[Entries taken from a collection]
● ● ● ● ●

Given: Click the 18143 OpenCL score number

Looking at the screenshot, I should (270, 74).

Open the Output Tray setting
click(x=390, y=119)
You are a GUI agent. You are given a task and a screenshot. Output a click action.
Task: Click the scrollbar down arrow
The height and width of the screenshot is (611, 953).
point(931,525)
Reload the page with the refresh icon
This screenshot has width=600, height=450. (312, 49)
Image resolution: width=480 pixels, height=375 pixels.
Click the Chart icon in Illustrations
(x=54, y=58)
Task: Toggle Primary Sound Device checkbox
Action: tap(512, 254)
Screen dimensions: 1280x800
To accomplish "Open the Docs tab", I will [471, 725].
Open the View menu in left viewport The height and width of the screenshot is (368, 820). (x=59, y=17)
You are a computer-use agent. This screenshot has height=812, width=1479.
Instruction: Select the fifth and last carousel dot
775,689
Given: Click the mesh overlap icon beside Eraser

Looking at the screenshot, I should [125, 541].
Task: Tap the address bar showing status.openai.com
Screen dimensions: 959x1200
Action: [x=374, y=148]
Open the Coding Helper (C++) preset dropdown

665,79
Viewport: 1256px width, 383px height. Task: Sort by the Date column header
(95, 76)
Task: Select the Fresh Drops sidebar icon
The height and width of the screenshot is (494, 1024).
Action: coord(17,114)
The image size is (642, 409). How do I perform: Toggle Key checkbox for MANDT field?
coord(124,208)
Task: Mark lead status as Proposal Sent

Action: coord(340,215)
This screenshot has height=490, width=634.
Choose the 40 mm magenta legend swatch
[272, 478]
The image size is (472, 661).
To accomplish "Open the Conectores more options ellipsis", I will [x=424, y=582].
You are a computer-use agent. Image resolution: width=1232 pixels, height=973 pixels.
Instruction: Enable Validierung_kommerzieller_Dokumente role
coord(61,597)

● ● ● ● ●

### EXERCISE REQUIREMENTS
Your reply should be a single number: how many lines in the entries above hold the string "pixels".

### EXERCISE ANSWER
2